Industrial output dropped a workday-adjusted 2.2 percent in July from a year earlier and fell 1.2 percent from June, the statistics office in Budapest said today. The median estimate of 10 economists in a Bloomberg survey was for an increase of 0.7 percent. Gross domestic product declined 1.3 percent in the second quarter from a year earlier, compared with a 1.2 percent preliminary estimate, the stats office said in a separate release today.
Production declined in the second quarter from the same period last year in every industry except information and communications. Construction output plunged 10.7 percent while agricultural production dropped 10.4 percent. Final consumption dropped 1.8 percent in the second quarter.
Orban asked for aid in November as the country’s credit grade was cut to junk at Standard & Poor’s, Fitch Ratings and Moody’s Investors Service, and debt auctions failed, helping push the forint to a record low against the euro.

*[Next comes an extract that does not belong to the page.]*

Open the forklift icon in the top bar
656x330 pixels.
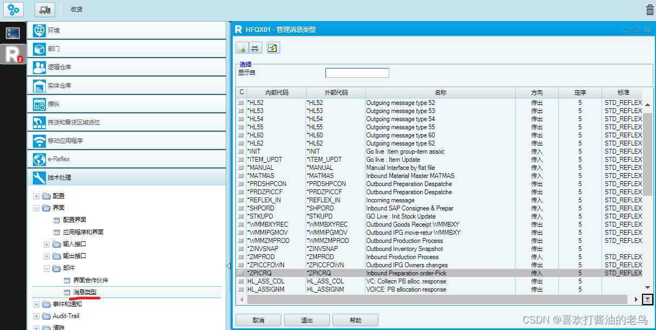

The government earlier said it may reach a loan agreement by the end of October.
Hungary’s request for a loan of about 15 billion euros was delayed multiple times because of Orban’s resistance to adhere to legal and economic conditions set by the lender and the EU.

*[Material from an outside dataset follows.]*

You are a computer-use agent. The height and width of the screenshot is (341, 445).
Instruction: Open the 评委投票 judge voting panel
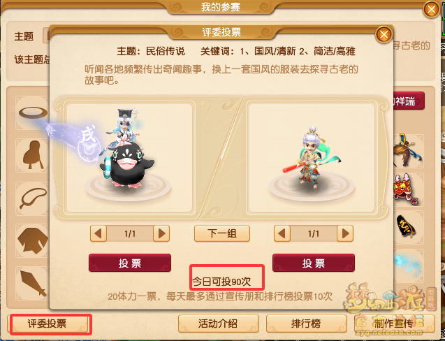tap(47, 324)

A month after seeking assistance, Orban said Hungary can do without IMF aid, recommitting to negotiations two weeks later with the forint at a record low. Negotiations formally started in July following an eight-month delay after the government compromised on a central-bank law that the European Central Bank said undermined monetary-policy independence.
“The turn suggests that negotiations may slow further, albeit we do not expect a break-up in the talks, given that keeping alive market hopes about a future deal is in the interest of the government to ensure” local-currency funding, Eszter Gargyan, a Budapest-based economist at Citigroup Inc., said in an e-mailed note yesterday. “The political turn may be negative to Hungarian assets, which we expect to underperform in the coming weeks.”

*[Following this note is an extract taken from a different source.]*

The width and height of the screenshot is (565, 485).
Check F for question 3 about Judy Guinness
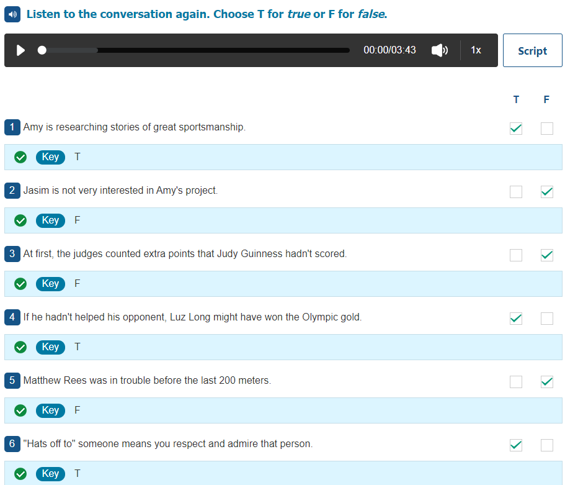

The Washington-based lender asked Hungary to scrap a bank tax in exchange for the loan, which wouldn’t serve the nation’s interests, Orban said in a video message from a retreat of his ruling party in Sarvar, near the Austrian border, posted on his page at the social media website Facebook Inc. (FB:US) Iryna Ivaschenko the IMF’s representative in Hungary, wasn’t available for comment yesterday.
“The meeting of the parliamentary group decided, and I myself share their opinion, that at this cost we don’t need it,” Orban said. He said he would “seek an alternative negotiating proposal,” without elaborating.
Orban won an unprecedented two-thirds parliamentary majority in the 2010 elections. Even as his support has slipped, his ruling party, Fidesz, has maintained a lead over the opposition more than halfway through the premier’s four-year term.
Fidesz had 17 percent support among eligible voters, compared with 14 percent for the Socialist Party, its nearest rival, state news service MTI reported Aug. 23, citing the polling company Ipsos. The survey of 1,500 adults was carried out between Aug. 12 and Aug. 19 and has a margin of error of 2.5 percentage points, MTI said.
Hungary should move away from “ad hoc” taxes to plug budget holes and should create a more “business friendly” environment to boost growth and make budget financing sustainable, the IMF said in a July 26 statement after holding what it called a week of “constructive” talks in Budapest.